Deep learning-accelerated T2-weighted imaging of the prostate: Reduction of acquisition time and improvement of image quality

Eur J Radiol. 2021 Apr:137:109600. doi: 10.1016/j.ejrad.2021.109600. Epub 2021 Feb 15.

Abstract

Purpose: To introduce a novel deep learning (DL) T2-weighted TSE imaging (T2DL) sequence in prostate MRI and investigate its impact on examination time, image quality, diagnostic confidence, and PI-RADS classification compared to standard T2-weighted TSE imaging (T2S).

Method: Thirty patients who underwent multiparametric MRI (mpMRI) of the prostate due to suspicion of prostatic cancer were included in this retrospective study. Standard sequences were acquired consisting of T1- and T2-weighted imaging and diffusion-weighted imaging as well as the novel T2DL. Axial acquisition time of T2S was 4:37 min compared to 1:38 min of T2DL. Two radiologists independently evaluated all imaging datasets in a blinded reading regarding image quality, lesion detectability, and diagnostic confidence using a Likert-scale ranging from 1 to 4 with 4 being the best. T2 score as well as PI-RADS score were obtained for the most malignant lesion.

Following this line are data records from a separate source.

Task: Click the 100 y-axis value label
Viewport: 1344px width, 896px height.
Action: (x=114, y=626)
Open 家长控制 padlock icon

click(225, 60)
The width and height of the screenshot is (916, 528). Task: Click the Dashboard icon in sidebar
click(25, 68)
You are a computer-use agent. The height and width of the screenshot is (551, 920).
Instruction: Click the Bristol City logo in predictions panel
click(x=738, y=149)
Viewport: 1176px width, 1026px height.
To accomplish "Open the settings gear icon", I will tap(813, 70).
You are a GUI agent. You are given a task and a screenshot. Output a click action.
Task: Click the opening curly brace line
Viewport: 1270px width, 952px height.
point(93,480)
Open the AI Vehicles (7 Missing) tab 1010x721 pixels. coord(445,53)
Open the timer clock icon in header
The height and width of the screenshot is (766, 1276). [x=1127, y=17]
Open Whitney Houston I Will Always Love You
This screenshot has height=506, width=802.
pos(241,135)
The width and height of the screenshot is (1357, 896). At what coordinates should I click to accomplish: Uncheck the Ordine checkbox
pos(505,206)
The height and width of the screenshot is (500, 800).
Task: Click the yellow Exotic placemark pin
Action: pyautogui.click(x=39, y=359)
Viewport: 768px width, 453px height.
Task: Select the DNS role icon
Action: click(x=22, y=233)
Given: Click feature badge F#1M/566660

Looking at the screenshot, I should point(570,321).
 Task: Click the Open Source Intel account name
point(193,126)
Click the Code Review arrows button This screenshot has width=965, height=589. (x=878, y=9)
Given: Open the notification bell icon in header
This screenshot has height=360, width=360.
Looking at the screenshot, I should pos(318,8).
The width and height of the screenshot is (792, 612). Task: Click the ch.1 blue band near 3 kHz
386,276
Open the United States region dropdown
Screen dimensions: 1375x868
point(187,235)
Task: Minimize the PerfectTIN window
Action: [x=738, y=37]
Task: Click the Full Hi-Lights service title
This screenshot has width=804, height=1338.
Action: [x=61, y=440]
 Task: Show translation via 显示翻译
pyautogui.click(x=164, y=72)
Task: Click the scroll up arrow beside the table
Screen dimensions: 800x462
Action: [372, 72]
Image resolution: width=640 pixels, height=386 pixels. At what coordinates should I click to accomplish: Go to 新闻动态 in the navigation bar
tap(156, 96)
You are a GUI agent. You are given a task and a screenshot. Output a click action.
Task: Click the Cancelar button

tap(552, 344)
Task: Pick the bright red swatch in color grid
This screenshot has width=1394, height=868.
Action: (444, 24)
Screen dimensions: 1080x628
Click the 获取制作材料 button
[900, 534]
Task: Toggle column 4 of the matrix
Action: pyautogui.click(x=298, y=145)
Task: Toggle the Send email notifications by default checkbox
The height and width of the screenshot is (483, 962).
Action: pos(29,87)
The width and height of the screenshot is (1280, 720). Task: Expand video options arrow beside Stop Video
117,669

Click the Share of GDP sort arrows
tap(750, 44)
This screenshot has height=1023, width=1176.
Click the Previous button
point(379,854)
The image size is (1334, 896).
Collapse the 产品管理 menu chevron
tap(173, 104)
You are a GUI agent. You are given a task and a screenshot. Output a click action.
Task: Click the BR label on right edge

Results: Mean patient age was 65 ± 11 years. Noise levels and overall image quality were rated significantly superior by both readers with a median of 4 in T2DL compared to a median of 3 in T2S (all p < 0.001). Lesion detectability was also rated higher in T2DL by both readers with a median of 4 versus a median of 3 in T2S (p = 0.005 and <0.001, respectively). There was no difference regarding PI-RADS scoring between T2DL and T2S affecting patient management.

Conclusions: Deep learning axial T2w TSE imaging of the prostate is feasible with reduction of examination time of 65 % compared to standard imaging and improvement of image quality and lesion detectability.

Keywords: Deep learning; Magnetic resonance imaging; Prostate; mpMRI.

MeSH terms

  • Aged
  • Deep Learning*
  • Humans
  • Magnetic Resonance Imaging
  • Male
  • Middle Aged
  • Prostatic Neoplasms* / diagnostic imaging
  • Retrospective Studies